It's funny when it finally happens.
All these years experts have been warning about the demise of the newspaper.
Many bloggers, including me, have been pointing out (gleefully, often with malice) that the emperor was rapidly losing her clothes.
Still, it has a sense of unreality about it.
Like it would have felt (would feel) if capitalism really did collapse.
Or will feel if the polar bears really do die out.
Somehow there is not much joy in finally being proven right.
When I was a paper boy (sometime back in the late 60s, early 70s), Sydney had two afternoon newspapers each producing several editions. The most important edition on Saturdays was the one that had the details of the 'last race'.
People waited for those newspapers, and those editions, their daily lives were marked by them.
I had a little book of the regulars, people who got the same paper everyday - and you were deeply unpopular if you were late or 'forgot'.
The Daily Mirror was full of page 3 bikini girls and tales about the markers of degradation and civilisation-destroying events like the release of Easy Rider (it sounded very interesting to this teenager).

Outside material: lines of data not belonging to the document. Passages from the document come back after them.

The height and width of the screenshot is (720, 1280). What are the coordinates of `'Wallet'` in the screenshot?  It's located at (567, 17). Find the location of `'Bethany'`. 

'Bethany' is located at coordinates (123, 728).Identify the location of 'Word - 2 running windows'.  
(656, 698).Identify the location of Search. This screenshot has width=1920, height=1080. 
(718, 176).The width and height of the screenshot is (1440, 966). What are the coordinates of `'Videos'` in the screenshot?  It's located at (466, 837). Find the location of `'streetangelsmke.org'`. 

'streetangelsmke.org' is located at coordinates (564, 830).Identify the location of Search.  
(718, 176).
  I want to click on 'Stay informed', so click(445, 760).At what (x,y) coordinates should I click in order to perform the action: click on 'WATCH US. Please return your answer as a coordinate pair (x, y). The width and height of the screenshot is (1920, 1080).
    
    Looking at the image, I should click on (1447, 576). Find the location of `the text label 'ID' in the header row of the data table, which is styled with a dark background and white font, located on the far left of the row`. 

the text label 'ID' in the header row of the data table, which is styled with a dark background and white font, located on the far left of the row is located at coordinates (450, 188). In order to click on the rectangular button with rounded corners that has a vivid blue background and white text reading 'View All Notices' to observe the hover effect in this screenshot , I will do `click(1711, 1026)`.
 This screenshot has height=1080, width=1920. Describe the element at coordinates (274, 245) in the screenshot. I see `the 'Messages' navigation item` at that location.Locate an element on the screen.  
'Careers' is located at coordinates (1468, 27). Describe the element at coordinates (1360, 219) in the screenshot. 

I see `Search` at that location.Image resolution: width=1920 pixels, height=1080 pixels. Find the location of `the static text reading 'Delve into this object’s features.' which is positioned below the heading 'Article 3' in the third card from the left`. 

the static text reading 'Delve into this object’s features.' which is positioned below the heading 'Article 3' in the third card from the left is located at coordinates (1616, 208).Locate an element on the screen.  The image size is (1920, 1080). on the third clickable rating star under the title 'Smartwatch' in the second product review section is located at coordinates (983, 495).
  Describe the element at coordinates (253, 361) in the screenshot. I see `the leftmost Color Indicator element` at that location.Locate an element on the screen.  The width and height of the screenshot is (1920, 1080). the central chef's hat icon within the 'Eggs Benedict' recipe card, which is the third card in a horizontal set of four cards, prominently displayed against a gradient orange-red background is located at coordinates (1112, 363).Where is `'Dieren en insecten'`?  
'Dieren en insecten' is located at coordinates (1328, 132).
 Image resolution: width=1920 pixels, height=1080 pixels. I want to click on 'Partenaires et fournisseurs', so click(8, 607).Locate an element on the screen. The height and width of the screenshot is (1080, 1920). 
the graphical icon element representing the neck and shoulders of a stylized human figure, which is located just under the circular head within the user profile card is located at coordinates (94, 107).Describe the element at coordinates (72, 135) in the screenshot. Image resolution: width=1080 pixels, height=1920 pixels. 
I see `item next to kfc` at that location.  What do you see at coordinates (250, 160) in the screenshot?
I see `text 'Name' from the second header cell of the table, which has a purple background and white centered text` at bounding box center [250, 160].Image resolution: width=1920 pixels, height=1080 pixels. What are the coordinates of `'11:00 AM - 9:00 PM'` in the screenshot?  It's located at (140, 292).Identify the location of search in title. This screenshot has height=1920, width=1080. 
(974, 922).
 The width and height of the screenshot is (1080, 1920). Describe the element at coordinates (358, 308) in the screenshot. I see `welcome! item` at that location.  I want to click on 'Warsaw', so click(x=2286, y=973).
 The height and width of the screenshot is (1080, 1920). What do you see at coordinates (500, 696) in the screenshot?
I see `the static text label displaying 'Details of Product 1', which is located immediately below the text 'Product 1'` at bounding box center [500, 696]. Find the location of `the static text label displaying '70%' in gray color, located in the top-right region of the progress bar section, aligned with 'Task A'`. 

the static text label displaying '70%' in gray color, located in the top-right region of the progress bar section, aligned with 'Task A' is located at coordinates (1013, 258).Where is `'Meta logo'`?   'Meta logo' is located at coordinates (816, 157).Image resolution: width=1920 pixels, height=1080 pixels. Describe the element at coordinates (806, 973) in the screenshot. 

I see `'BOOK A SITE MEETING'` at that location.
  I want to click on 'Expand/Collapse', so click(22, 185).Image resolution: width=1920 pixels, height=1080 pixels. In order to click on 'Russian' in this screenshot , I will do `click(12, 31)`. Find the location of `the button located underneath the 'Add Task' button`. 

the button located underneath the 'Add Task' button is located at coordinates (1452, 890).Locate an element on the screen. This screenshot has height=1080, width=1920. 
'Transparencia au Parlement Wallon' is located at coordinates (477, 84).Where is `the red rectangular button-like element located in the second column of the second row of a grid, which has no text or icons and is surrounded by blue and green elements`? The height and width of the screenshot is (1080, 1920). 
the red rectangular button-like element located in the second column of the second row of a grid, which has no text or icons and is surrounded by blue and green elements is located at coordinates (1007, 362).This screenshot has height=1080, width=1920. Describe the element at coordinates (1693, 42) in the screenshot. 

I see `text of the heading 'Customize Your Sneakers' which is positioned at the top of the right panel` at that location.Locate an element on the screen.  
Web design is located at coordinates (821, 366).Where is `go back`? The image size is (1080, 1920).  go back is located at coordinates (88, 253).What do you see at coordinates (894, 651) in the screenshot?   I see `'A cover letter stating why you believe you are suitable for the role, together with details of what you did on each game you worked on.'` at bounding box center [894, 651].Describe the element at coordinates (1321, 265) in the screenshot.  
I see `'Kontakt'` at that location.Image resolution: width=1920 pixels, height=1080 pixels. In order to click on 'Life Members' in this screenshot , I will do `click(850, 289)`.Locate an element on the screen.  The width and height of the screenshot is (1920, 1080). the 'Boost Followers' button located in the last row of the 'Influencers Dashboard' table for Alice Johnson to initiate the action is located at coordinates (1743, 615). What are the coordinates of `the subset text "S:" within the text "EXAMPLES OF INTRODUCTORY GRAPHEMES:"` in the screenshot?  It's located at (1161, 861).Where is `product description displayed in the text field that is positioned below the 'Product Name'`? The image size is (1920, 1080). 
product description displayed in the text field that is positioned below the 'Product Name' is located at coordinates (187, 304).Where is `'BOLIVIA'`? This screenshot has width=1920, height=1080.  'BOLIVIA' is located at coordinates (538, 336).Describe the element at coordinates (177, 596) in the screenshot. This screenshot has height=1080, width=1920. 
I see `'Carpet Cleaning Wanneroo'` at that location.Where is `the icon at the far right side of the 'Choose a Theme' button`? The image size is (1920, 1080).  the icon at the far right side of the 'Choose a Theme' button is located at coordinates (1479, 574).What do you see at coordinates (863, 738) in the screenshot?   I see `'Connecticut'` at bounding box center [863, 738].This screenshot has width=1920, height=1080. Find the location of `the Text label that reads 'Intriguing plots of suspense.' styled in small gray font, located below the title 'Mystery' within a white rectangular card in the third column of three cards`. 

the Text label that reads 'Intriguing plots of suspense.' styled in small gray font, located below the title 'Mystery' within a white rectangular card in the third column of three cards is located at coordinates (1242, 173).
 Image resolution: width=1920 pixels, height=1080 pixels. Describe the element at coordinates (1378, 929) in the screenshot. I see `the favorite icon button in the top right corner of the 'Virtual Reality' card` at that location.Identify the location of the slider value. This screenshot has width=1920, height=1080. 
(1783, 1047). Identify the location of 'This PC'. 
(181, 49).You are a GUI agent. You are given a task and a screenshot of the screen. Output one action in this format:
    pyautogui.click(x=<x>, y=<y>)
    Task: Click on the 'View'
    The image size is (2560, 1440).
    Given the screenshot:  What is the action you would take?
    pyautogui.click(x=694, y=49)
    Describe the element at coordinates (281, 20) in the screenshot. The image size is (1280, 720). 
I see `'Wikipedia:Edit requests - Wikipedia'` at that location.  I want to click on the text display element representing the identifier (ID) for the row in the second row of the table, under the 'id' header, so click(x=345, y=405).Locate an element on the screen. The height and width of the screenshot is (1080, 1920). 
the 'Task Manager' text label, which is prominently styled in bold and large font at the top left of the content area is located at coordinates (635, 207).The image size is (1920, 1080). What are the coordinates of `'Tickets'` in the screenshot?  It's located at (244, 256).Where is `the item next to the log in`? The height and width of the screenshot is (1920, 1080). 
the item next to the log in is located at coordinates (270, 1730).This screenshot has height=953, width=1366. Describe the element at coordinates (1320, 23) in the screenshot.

The Sun, the fairfax rival, was more sombre and serious. As a paper boy you got to know that some people were Mirror readers and some were Sun readers, and a few good customers even bought both.
And so like many of us in the older demographic, I loved newspapers. In Canberra, we got most of them every morning (AFR, Tele, SMH, Age, Australian, CT). We were well-informed and across things.
But then the Internet - and the excitement of reading the NY Times and London Times and Washington Post online as they hit the streets in their home cities. I first got online in 1996, you could see the power and potential of the Internet from the first 'web-surfing' session.
Now there is so much to read that it is pointless to get (nearly) everything - there's not enough time. The ambition to be across everything happening has been made absurd.
I now read free stuff from around the english speaking world.
I subscribe to a couple of magazine online (Harpers, NY Review of Books, Le Monde monthly) and read them on my tablet. We still get the New Yorker the old way through the letter box, often it goes unopened because it is just easier and more fun to read the tablet version.
Occasionally, I buy a single issue of a newspaper to read on my tablet, but when I do it's usually the International Herald Tribune.
They give away the SMH at the gym, but I can't even be bothered picking it up anymore - just more stuff to go in the recycling bin.
I wouldn't go back to the old days - I'm not that nostalgic.
The choice today is just too wonderful.
But choice means I don't want 'editions' and 'subscriptions' much anymore - I just want articles.
I use aggregators and twitter pointers to find those articles, as well as a few favourite bloggers who provide a similiar service.
How does journalism survive in a disaggregated world saturated by consumer choice?
I don't think anyone knows, we're still in the early days of the Internet and the digital revolution.
There'll be a lot more creative destruction before this technology reaches maturity.
One thing I do remember from the days I read Alfred Sloan is that old companies have a poor track record making the jump to a new technology. Qantas didn't start life as a railway company.
I'm not sure that Fairfax will make a successful jump, and that's sad.
But as Karl Marx observed the great thing about capitalism is that it destroys the past and that's good because you can't get to the future by sticking with the past.
It's sad for the people on the sharp end of this Fairfax moment, but it's inevitable and that train has been coming down the tunnel for a long time now.